What is required
Copy out, exactly as they appear, the rows that run from the line containing "Task: Check the OPC 写保护 option" through the line containing "pos(91,172)", including both of those lines.

# start of Record list

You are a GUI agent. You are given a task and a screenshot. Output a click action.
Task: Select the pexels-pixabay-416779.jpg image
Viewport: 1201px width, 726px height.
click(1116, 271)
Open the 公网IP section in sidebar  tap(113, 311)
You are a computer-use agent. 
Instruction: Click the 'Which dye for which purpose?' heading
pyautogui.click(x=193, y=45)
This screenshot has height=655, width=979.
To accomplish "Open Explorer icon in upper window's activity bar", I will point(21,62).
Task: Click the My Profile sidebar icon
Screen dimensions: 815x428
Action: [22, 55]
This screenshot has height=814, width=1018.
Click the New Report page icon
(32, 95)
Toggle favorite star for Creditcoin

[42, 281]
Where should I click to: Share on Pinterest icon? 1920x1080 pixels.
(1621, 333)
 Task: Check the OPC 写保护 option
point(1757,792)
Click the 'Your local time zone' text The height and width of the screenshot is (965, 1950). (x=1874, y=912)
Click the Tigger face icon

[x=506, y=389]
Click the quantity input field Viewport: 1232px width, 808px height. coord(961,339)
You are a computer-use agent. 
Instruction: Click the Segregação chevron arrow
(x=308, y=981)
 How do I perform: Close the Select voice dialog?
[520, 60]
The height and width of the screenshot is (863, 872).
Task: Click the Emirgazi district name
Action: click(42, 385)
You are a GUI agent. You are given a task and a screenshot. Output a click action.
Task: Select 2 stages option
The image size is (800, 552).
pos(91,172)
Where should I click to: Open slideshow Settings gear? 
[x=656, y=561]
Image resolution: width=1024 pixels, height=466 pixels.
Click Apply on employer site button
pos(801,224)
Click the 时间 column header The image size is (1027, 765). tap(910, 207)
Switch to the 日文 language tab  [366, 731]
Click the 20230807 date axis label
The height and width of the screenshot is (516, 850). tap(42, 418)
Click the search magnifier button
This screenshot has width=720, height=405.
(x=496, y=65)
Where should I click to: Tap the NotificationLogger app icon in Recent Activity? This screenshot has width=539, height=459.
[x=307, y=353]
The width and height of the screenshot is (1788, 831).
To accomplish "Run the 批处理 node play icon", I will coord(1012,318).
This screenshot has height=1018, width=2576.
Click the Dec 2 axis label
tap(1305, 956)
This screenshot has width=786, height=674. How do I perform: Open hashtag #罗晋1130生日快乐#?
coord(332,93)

# end of Record list

Solution for this exercise
 Task: Check the OPC 写保护 option
point(1757,792)
Click the 'Your local time zone' text The height and width of the screenshot is (965, 1950). (x=1874, y=912)
Click the Tigger face icon

[x=506, y=389]
Click the quantity input field Viewport: 1232px width, 808px height. coord(961,339)
You are a computer-use agent. 
Instruction: Click the Segregação chevron arrow
(x=308, y=981)
 How do I perform: Close the Select voice dialog?
[520, 60]
The height and width of the screenshot is (863, 872).
Task: Click the Emirgazi district name
Action: click(42, 385)
You are a GUI agent. You are given a task and a screenshot. Output a click action.
Task: Select 2 stages option
The image size is (800, 552).
pos(91,172)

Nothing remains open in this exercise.